そのPayPayが、3月にアメリカのナスダック市場で196億ドル(約2兆9,000億円)規模の新規株式公開(IPO)を実施することが明らかになった。親会社のSoftBankグループが10%の株式を放出し、同社は本格的な海外展開への道筋を描く。
日本QR決済の覇者、世界へ
PayPayは日本のモバイル決済市場で70%のシェアを握る絶対的王者だ。2018年のサービス開始から8年で、利用者数は6,000万人を超え、加盟店数は400万店舗に達している。

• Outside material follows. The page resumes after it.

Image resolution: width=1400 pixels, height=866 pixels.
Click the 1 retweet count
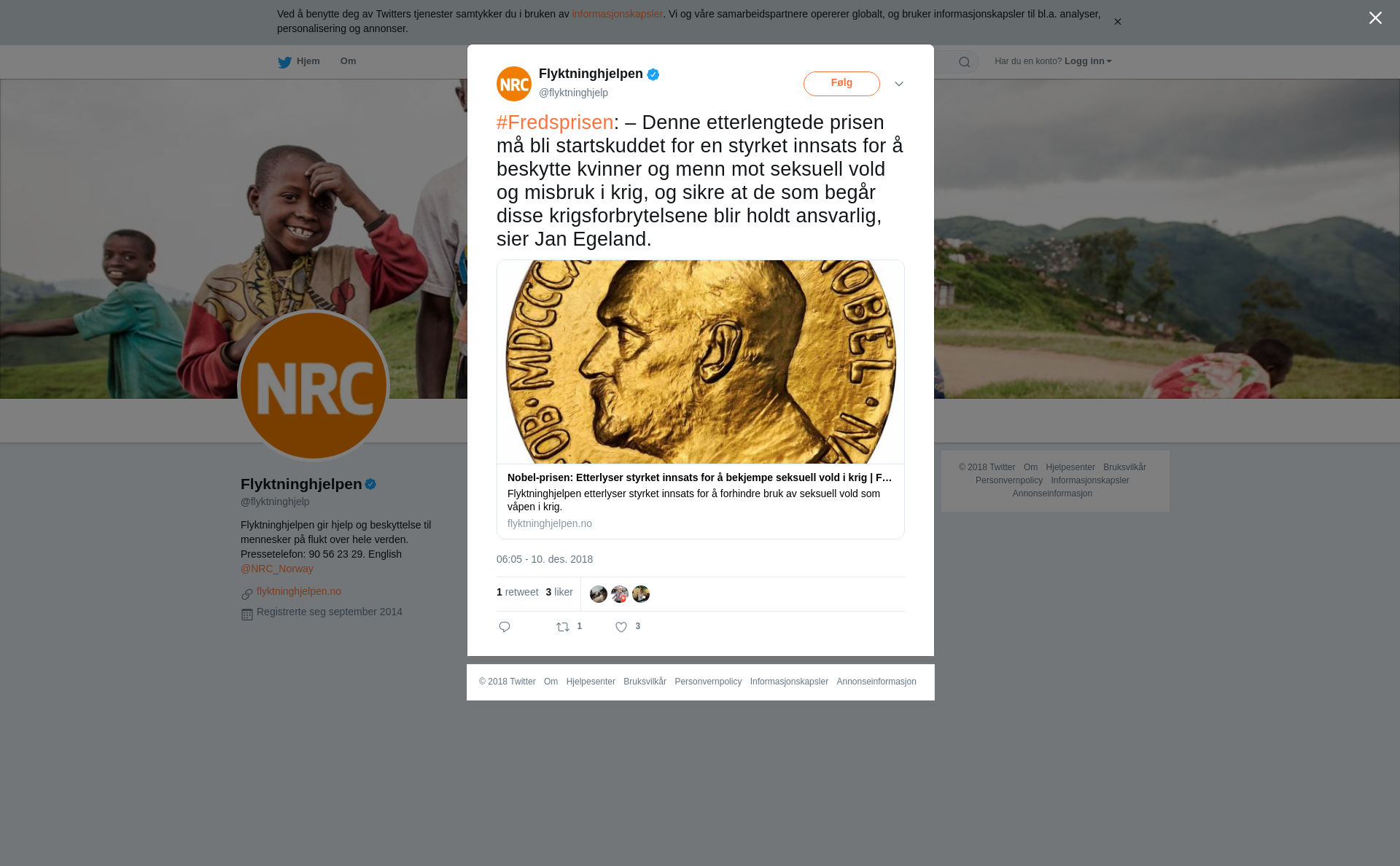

今回のIPOで調達する資金は、主に海外展開に充てられる。同社は既にインドや東南アジアでの事業展開を検討しており、特にWeChat Payとの提携を通じた中国市場への参入も視野に入れている。
SoftBankグループの孫正義会長兼社長は「PayPayの技術とノウハウを世界に広げる時が来た」と述べ、同社のグローバル戦略における重要性を強調した。
日本フィンテック企業の海外挑戦
しかし、日本のフィンテック企業による海外展開は決して平坦な道のりではない。これまで楽天やメルカリなども海外進出を試みたが、現地の競合や規制の壁に直面し、撤退や規模縮小を余儀なくされたケースが多い。
PayPayの場合、SoftBankの豊富な海外ネットワークとYahooとの連携が強みとなる一方で、各国の決済システムや消費者行動の違いという課題が待ち受けている。特にアメリカではApple PayやGoogle Pay、中国ではAlipayやWeChat Payといった強力な競合が既に市場を押さえている。
国内では、三井住友カードや三菱UFJフィナンシャル・グループといった従来の金融機関も、デジタル決済分野での巻き返しを図っている。PayPayの海外展開により国内リソースが分散されれば、競合他社にとってはチャンスとなる可能性もある。
投資家が注目する成長性と収益性
IPO市場では、PayPayの196億ドルという評価額が適正かどうかに注目が集まっている。同社の2025年度売上高は推定2,000億円で、売上高倍率は約15倍となる計算だ。
Goldman Sachsのアナリストは「PayPayの国内での圧倒的なポジションは評価できるが、海外展開の成功は不透明」と慎重な見方を示す一方、Morgan Stanleyは「アジア太平洋地域での決済市場拡大を考えれば、長期的な成長ポテンシャルは高い」と楽観的だ。
投資家にとって気になるのは収益性の改善だ。PayPayは市場シェア拡大のため積極的なキャンペーンを展開してきたが、その結果として収益率は他の決済サービスと比べて低い水準にある。海外展開でも同様の戦略を取るとすれば、黒字化までの道のりはさらに長くなる可能性がある。